The “You’re Gonna Love This Game” TikTok Trend
Based on a Bratz commercial and “game-ifying” life, a new TikTok trend has taken the app by storm.
Examples range from TikTok baristas imagining that their job is a coffee chef simulator game to TikTok students picking out an outfit and imagining that they are playing a fashion simulator game.
It makes sense that this trend draws TikTok viewers in. Similar to the “Being the Main Character” trend, this trend’s goal is to make mundane everyday life seem a little more fun. Instead of applying life to a movie as does the “Main Character” trend, the “You’re Gonna Love This Game” trend applies it to a simulator video game.
The surface level reason that these trends are so appealing seems to be that individuals generally enjoy seeking ways in which they can make their own life feel like it is as fun as it can be. Which is more fun: riding in a car and listening to music, or having wind blowing through your hair while you sit in a red convertible and sing along loudly to montagey music with some of your best friends? The former is an everyday occurrence, the latter is a “movie scene.” The main character trend romanticizes everyday occurrences by reshaping them into “movie scenes,” in which the individual experiencing the occurrences is the “main character.” Likewise, the “You’re Gonna Love This Game” trend reshapes everyday occurrences by reshaping them into games, specifically simulation games.
The similarity between simulation games and movies is that when someone plays a simulation game or watches a movie, they are only playing or watching it. They are not experiencing it in reality. They can quit a game or pause or end a movie at any time. In reality, there is no such option. There is only experiencing, and no seeing or playing.
Even playing a game as a character, or playing a simulator game, involves seeing an experience rather than having one. It is seeing the experience that you shape, lived by the character on your screen, whom you see yourself play as.
Seeing is more romantic than experiencing. Losing something in a game may have high stakes in the heat of the moment in game, but it will not technically nor truly harm the player in the player’s real life. An individual who truly loses something in their real life can be harmed. Additionally, experiencing doesn’t grant the same kinds of second chances that seeing does. In a cooking simulator game, messing up a restaurant customer’s order might get you fired-- but you’ll be able to be “hired” again by hitting the replay button. In real life, of course, this is not the case.
The romanticism of being able to have an experience minus any negative consequences is precisely what draws TikTok users in. Playing a simulator game means you get not only a second chance, but also hundreds more chances to accomplish the task-- because rather than experiencing the tasks, you are seeing the character you play experience them.
This brings into question why individuals are seemingly obsessed with seeing things and scared of experiencing things.
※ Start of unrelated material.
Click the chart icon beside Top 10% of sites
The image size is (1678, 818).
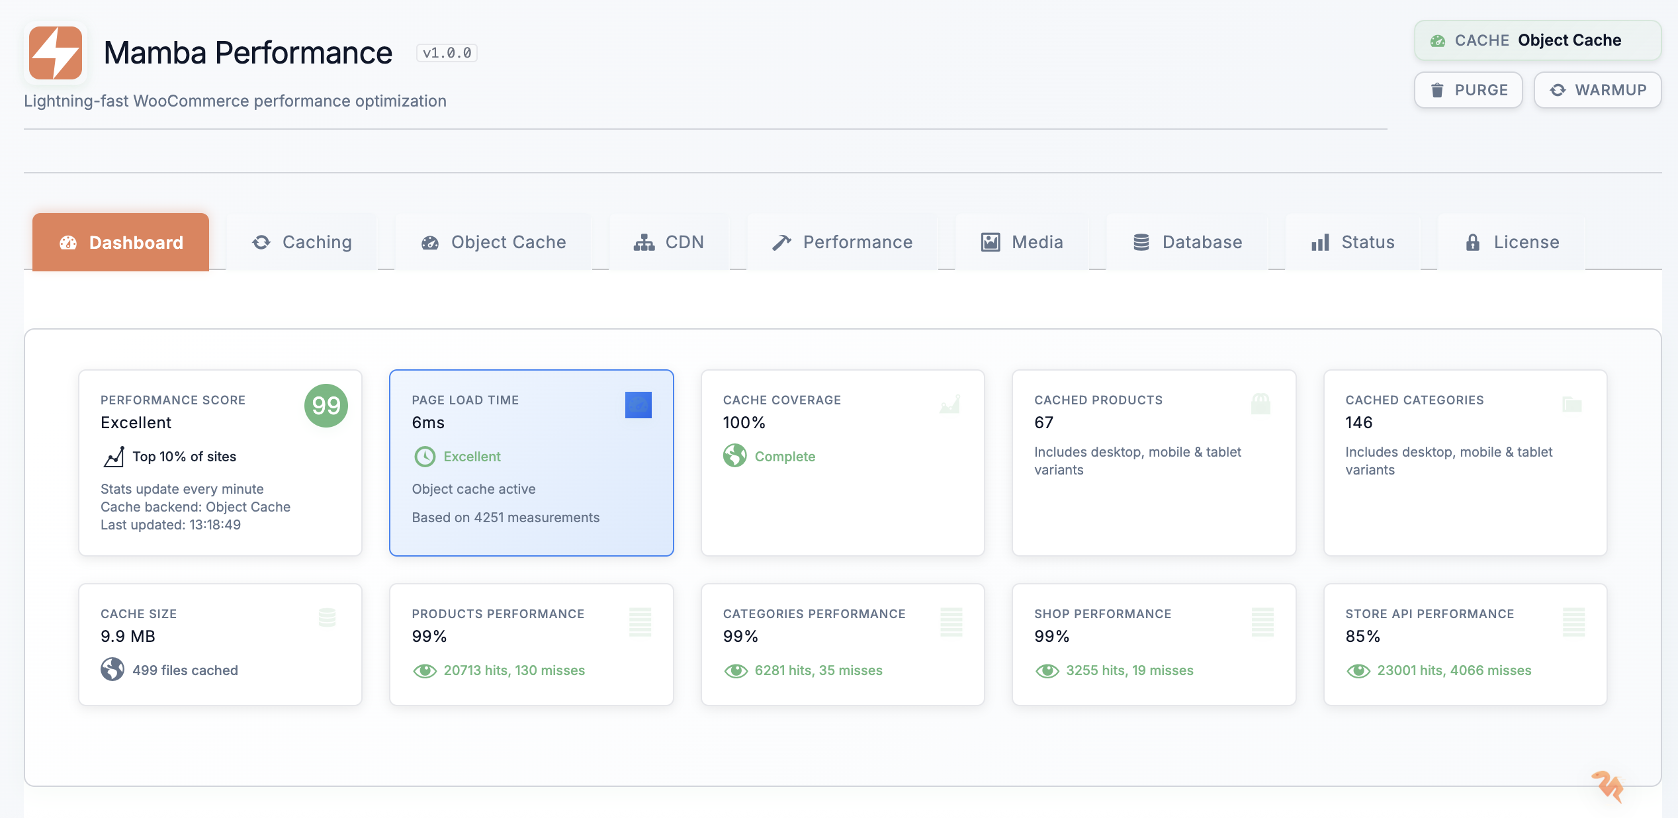pos(114,457)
Do we hate life? Are we just lazy? If so, how do we stop hating life and being lazy?
The answer is actively embracing the beauty of experience, whether it’s running around to feel the sweet type of soreness in your legs, making a mistake and learning to correct it over time without being embarrassed about having made the mistake the first time, or going to eat food with friends and getting food you don’t like and laughing about it later.
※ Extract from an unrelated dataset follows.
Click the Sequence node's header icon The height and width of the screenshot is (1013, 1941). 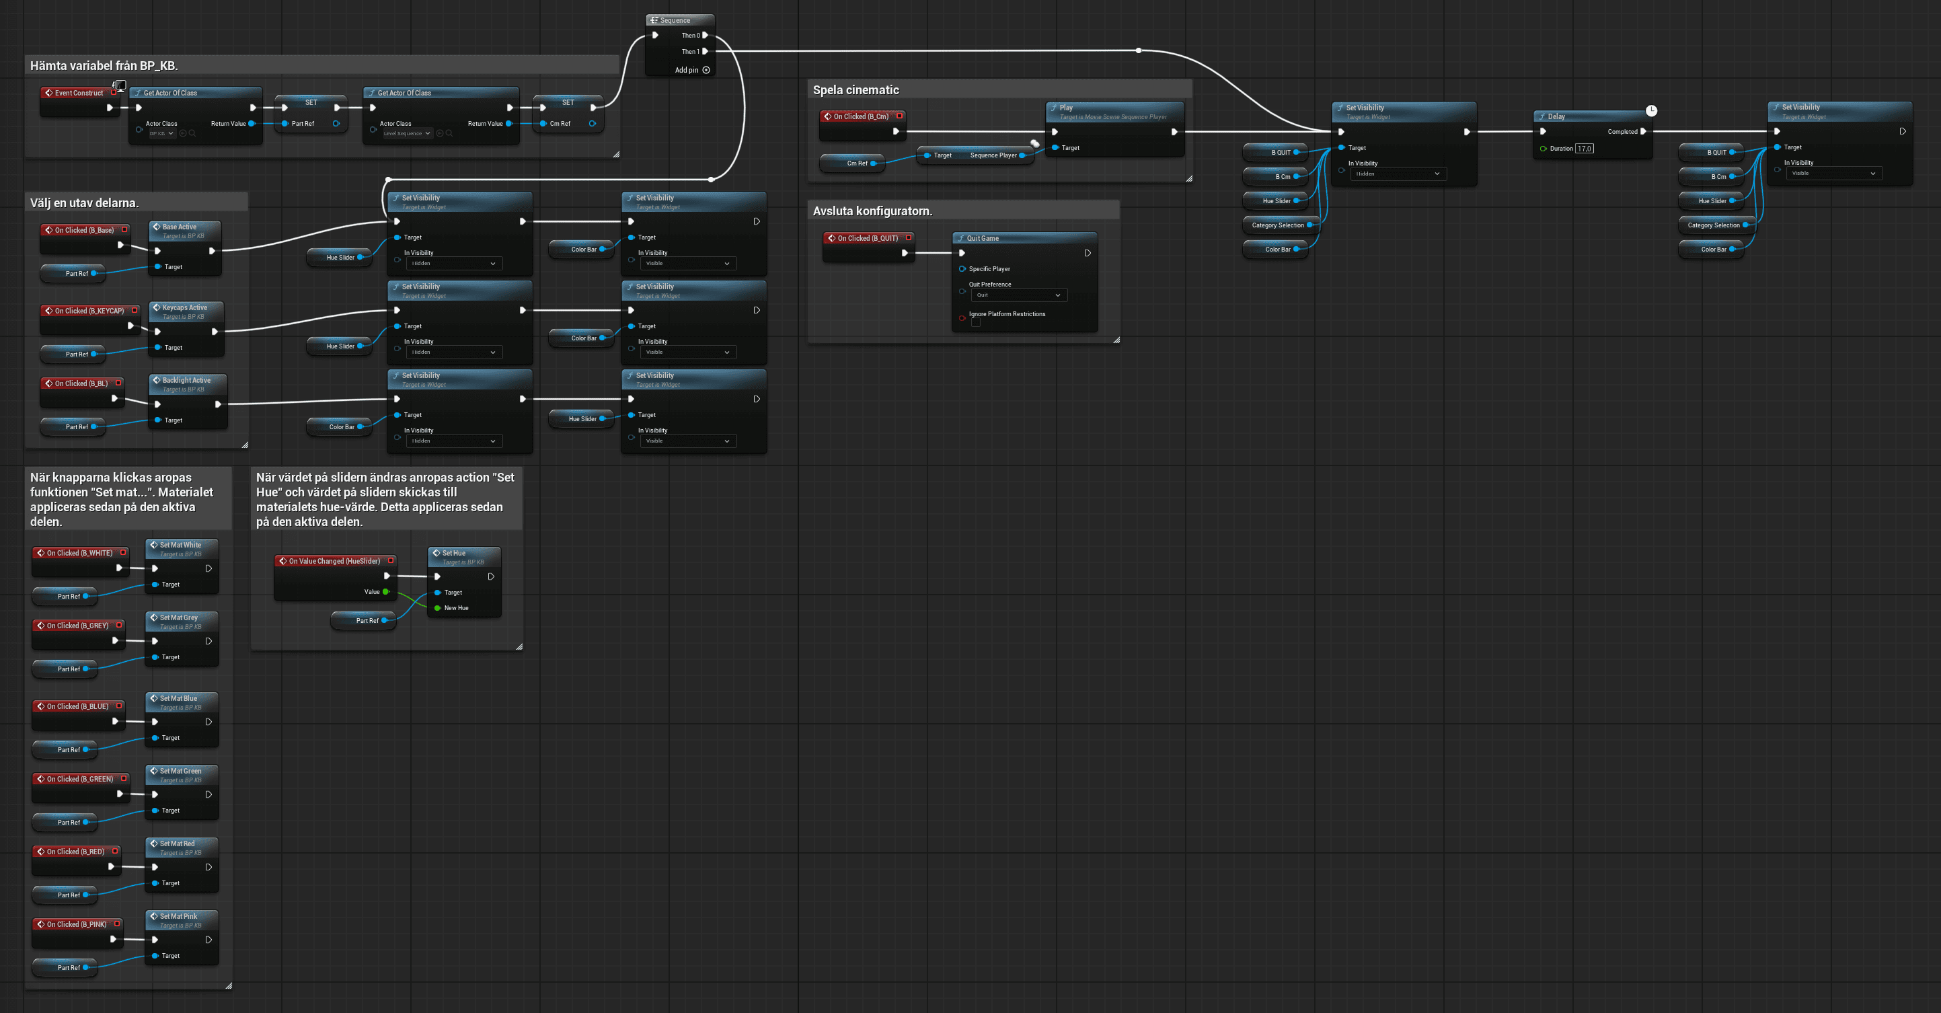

Experience may not involve hundreds of chances to redo a moment, but it offers hundreds of chances to grow over the course of moments. Moreover, it offers the mistakes and risks that make life so much more important than a simulator game.
Enjoyers of the TikTok trend can and should indulge themselves in the nostalgia and fun simplicity of pretending that life is a lower-stakes video game.
We just shouldn’t forget to embrace the facets of experience from which we run away.
Life does not have to be a movie, and we do not have to be the main character, and life does not have to be a simulator game, and we do not have to be the player, for our lives to be interesting and fun. Our lives being real and made up of real experience is enough.